Canzona: A Unified, Asynchronous, and Load-Balanced Framework for Distributed Matrix-based Optimizers
Abstract
Canzona presents a unified asynchronous framework that addresses the conflict between matrix-based optimizers and distributed tensor fragmentation in LLM training, improving efficiency and reducing latency.

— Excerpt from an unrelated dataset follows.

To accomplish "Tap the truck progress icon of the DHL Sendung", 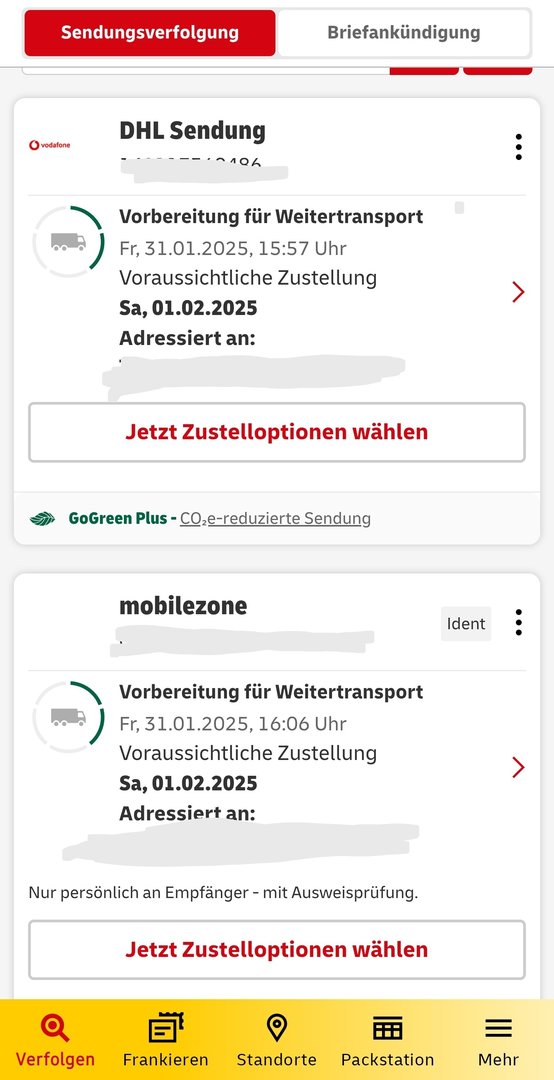I will tap(68, 242).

The scaling of Large Language Models (LLMs) drives interest in matrix-based optimizers (e.g., Shampoo, Muon, SOAP) for their convergence efficiency; yet their requirement for holistic updates conflicts with the tensor fragmentation in distributed frameworks like Megatron. Existing solutions are suboptimal: synchronous approaches suffer from computational redundancy, while layer-wise partitioning fails to reconcile this conflict without violating the geometric constraints of efficient communication primitives. To bridge this gap, we propose Canzona, a Unified, Asynchronous, and Load-Balanced framework that decouples logical optimizer assignment from physical parameter distribution. For Data Parallelism, we introduce an alpha-Balanced Static Partitioning strategy that respects atomicity while neutralizing the load imbalance. For Tensor Parallelism, we design an Asynchronous Compute pipeline utilizing Micro-Group Scheduling to batch fragmented updates and hide reconstruction overhead. Extensive evaluations on the Qwen3 model family (up to 32B parameters) on 256 GPUs demonstrate that our approach preserves the efficiency of established parallel architectures, achieving a 1.57x speedup in end-to-end iteration time and reducing optimizer step latency by 5.8x compared to the baseline.
Community
We propose Canzona, a unified, asynchronous, and load-balanced framework that makes matrix-based optimizers (e.g., Muon/Shampoo/SOAP) work efficiently under Megatron-style tensor fragmentation, by decoupling logical optimizer assignment from physical parameter distribution. It introduces α-Balanced Static Partitioning for DP (atomicity + load balance) and an asynchronous compute pipeline with Micro-Group Scheduling for TP to batch fragmented updates and hide reconstruction overhead, yielding 1.57× end-to-end iteration speedup and 5.8× lower optimizer-step latency on Qwen3-32B with 256 GPUs.